PAGE EXTRACT

This project is not stable enough to be played yet. If you're looking to play Pokemon, you're better off with an emulator.
Although you may no longer play on fullscreenpokemon.com, it is easy to play your own copy.
Download the latest release .zip of this project, extract that onto your computer, and open index.html in a browser (preferably Google Chrome). That's it!
Upload the latest release of FullScreenPokemon (or your built version) to your FTP server.
FullScreenPokemon uses Grunt to automate building, which requires Node.js. The process is straightforward; see Grunt's help page.
FullScreenPokemon is built on a modular framework called GameStartr. The FullScreenShenanigans organization contains GameStartr, its parent class EightBittr, and the ~2 dozen modules used by the GameStartr framework. These all have their own README files, which you should skim before developing for FullScreenPokemon itself.
All source code is in the Source directory.

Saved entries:
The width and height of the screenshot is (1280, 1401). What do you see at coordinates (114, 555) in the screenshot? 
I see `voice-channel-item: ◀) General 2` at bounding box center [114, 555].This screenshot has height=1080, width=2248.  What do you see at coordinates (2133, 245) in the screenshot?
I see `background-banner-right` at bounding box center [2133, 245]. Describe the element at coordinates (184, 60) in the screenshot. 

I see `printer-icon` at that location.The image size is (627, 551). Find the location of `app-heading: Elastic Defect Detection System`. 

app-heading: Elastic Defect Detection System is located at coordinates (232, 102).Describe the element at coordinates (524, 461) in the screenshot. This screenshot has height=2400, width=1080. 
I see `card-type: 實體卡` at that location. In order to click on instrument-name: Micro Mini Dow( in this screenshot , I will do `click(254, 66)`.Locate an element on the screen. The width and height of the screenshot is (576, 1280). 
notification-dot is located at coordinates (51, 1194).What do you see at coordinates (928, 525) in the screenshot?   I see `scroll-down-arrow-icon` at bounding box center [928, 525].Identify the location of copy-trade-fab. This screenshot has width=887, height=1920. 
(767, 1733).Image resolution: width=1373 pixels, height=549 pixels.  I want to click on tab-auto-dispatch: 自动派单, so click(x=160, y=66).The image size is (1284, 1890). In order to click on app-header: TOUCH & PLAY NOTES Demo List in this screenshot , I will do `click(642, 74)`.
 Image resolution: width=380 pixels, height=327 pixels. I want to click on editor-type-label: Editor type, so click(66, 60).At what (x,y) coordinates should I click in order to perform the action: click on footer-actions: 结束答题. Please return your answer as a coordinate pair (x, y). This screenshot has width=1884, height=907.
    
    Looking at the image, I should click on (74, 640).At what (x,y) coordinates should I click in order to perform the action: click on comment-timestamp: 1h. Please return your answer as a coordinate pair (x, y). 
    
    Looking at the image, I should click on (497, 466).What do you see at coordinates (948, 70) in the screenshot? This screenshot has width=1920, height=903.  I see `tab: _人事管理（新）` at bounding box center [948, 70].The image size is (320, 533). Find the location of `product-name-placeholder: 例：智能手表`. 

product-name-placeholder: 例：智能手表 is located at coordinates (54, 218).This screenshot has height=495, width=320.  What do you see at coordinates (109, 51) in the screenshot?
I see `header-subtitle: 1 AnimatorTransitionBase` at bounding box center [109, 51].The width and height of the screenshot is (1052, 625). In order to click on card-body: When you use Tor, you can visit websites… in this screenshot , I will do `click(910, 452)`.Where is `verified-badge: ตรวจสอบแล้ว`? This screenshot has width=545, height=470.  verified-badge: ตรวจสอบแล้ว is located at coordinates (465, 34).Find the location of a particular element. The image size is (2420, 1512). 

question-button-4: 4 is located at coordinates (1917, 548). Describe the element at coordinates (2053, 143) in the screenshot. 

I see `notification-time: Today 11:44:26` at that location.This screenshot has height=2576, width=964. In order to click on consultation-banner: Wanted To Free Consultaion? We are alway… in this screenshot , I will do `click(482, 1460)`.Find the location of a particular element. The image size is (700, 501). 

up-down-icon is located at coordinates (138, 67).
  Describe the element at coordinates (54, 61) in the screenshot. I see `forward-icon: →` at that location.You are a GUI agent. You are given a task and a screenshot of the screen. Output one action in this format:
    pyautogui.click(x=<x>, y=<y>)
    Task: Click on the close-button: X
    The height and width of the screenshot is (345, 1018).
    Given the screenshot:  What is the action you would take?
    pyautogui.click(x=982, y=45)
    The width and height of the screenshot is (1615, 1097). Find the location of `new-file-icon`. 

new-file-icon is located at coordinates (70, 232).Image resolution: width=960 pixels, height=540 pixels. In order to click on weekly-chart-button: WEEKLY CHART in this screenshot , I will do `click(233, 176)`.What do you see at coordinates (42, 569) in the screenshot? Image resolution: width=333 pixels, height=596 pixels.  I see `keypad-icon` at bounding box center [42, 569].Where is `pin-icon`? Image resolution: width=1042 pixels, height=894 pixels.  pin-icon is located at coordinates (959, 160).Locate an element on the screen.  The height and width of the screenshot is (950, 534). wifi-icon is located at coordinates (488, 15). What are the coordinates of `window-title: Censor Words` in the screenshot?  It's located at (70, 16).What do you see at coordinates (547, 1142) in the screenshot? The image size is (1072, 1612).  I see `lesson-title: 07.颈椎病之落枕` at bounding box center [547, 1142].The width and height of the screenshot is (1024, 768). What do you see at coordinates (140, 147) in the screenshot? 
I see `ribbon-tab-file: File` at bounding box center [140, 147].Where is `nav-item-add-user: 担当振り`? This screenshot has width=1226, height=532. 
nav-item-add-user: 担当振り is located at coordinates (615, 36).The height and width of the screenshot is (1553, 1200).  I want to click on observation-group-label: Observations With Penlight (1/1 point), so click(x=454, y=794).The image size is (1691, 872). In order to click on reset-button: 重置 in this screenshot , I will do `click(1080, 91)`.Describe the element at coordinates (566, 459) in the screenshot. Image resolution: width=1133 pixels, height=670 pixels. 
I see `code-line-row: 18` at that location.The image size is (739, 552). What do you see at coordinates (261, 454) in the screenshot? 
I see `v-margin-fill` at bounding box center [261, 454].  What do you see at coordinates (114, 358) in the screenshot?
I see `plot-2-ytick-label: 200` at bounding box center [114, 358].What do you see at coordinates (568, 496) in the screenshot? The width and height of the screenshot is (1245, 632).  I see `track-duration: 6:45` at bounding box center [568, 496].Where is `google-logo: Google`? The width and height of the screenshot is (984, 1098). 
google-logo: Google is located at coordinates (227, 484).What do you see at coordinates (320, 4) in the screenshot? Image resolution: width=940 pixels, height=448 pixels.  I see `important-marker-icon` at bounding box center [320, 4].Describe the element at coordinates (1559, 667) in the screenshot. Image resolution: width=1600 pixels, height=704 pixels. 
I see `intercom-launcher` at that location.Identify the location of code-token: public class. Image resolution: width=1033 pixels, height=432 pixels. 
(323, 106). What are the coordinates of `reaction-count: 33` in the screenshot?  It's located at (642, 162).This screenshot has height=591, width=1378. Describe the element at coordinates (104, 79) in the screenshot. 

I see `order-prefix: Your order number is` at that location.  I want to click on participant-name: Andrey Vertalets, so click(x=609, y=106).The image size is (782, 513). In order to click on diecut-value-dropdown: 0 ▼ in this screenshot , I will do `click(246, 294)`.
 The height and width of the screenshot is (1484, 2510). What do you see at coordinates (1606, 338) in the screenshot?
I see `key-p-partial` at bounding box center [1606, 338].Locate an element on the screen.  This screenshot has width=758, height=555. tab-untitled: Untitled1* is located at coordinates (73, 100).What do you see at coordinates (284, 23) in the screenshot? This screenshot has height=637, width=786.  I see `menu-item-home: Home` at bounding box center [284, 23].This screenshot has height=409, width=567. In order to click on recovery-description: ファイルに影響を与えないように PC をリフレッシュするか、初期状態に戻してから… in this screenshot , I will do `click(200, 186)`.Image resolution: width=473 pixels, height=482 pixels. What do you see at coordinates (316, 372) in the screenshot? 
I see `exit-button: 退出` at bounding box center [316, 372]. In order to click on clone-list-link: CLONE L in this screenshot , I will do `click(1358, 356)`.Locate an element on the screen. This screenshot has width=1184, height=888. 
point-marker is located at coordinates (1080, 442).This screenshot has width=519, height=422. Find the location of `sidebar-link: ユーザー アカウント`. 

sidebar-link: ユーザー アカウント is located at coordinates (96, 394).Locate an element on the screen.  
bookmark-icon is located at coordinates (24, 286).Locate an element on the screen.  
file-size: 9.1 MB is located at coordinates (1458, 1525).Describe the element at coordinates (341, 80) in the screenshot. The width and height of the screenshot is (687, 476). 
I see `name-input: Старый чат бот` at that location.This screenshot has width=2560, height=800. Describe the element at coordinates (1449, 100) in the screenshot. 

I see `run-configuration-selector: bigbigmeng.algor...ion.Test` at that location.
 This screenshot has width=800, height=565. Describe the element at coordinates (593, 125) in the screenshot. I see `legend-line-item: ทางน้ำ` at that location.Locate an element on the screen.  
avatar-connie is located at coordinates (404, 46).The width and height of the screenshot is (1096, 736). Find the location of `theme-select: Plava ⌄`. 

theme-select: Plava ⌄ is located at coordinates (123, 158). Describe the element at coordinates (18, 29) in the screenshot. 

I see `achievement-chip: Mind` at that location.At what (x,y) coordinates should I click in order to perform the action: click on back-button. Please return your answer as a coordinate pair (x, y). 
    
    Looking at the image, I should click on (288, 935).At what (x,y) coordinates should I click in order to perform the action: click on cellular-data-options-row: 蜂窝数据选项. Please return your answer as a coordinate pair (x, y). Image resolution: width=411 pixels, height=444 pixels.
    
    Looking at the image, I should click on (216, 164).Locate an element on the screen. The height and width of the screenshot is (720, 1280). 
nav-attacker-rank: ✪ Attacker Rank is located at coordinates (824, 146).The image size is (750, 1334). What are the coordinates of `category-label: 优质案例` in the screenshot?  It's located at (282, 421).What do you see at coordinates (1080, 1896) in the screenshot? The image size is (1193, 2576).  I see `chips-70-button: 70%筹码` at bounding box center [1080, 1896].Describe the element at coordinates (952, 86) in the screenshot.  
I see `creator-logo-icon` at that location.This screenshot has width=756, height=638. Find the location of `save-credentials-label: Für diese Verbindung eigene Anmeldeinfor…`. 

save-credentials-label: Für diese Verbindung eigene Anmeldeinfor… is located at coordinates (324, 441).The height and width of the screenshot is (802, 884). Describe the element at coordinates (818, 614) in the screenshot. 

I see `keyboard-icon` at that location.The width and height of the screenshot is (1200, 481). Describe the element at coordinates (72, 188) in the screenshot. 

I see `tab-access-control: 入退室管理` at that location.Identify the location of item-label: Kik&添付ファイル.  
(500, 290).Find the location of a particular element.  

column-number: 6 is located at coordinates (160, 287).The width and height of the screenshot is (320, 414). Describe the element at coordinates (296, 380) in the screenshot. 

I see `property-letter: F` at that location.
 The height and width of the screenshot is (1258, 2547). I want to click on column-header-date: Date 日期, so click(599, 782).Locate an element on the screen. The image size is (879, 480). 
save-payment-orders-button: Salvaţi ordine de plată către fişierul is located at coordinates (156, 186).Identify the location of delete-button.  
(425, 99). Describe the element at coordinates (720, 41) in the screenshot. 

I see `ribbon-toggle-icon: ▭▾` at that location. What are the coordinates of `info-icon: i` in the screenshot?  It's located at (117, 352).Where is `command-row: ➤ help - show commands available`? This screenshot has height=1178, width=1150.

EXERCISE REQUIREMENTS
Can you output the passage of the FullScreenPokemon text above between "Download the latest" and "your FTP server.", inclusive, word for word?

ANSWER SECTION
Download the latest release .zip of this project, extract that onto your computer, and open index.html in a browser (preferably Google Chrome). That's it!
Upload the latest release of FullScreenPokemon (or your built version) to your FTP server.